__Exercise goal__:
Scan the data for "computer" and copy the lines it appears in.

Saved data entries:

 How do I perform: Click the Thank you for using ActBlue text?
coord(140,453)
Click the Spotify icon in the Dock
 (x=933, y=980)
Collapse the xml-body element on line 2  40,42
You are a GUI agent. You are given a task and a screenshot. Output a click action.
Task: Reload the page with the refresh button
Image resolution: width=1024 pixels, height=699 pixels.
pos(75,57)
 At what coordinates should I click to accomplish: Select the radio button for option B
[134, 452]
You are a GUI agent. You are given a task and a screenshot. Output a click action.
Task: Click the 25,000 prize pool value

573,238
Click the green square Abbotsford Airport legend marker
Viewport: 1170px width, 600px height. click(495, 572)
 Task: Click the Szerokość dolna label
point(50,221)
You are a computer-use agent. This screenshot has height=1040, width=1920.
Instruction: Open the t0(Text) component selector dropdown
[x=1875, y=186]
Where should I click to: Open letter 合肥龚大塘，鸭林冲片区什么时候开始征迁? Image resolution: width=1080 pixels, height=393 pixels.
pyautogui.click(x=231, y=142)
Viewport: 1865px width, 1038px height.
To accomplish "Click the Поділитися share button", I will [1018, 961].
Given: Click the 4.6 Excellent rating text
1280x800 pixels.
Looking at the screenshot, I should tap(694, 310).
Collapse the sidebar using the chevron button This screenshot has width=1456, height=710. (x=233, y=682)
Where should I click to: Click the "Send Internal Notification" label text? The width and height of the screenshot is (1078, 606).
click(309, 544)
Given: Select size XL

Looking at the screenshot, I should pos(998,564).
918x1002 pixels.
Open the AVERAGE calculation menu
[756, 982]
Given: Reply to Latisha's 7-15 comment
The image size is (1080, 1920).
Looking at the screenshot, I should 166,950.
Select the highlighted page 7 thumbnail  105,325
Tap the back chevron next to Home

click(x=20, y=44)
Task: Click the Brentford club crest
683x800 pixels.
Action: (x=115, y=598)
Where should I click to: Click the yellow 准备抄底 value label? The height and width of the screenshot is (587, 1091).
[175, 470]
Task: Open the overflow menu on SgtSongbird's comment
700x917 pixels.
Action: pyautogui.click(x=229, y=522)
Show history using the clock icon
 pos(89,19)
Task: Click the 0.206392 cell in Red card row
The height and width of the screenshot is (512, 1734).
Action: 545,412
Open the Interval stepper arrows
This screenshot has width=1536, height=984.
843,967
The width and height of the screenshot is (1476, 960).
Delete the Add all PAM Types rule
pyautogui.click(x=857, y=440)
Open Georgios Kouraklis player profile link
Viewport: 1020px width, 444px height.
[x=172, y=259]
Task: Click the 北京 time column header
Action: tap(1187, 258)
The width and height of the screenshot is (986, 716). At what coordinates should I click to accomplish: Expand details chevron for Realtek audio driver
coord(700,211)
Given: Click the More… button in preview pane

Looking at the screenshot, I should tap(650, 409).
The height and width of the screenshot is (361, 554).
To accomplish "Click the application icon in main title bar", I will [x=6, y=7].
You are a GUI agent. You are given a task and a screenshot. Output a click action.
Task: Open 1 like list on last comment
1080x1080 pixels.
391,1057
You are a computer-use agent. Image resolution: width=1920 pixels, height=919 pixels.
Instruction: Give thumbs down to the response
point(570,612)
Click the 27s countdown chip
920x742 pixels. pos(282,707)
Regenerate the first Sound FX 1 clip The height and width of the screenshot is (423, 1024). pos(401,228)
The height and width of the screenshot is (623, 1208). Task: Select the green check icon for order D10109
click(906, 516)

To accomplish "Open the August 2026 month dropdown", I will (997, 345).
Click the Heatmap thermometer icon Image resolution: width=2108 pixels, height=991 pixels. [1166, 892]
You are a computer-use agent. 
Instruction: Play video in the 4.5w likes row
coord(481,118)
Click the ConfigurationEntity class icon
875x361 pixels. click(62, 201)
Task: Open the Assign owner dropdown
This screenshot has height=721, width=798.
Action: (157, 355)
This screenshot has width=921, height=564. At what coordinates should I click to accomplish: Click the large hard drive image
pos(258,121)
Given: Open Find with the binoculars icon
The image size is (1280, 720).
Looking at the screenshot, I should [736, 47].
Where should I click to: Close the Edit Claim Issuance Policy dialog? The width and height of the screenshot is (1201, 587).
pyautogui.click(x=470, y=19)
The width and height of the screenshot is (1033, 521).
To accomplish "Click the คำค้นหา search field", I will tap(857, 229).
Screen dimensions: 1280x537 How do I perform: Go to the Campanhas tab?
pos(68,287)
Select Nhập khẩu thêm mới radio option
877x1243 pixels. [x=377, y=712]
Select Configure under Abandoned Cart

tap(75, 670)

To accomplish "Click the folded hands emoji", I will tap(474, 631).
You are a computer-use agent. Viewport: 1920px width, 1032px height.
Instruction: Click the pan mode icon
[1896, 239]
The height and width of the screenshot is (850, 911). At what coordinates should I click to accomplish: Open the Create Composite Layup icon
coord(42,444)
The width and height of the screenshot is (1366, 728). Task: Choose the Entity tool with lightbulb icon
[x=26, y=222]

__Written solution__:
You are a computer-use agent. This screenshot has height=1040, width=1920.
You are a computer-use agent. Image resolution: width=1920 pixels, height=919 pixels.
You are a computer-use agent. 
You are a computer-use agent. Viewport: 1920px width, 1032px height.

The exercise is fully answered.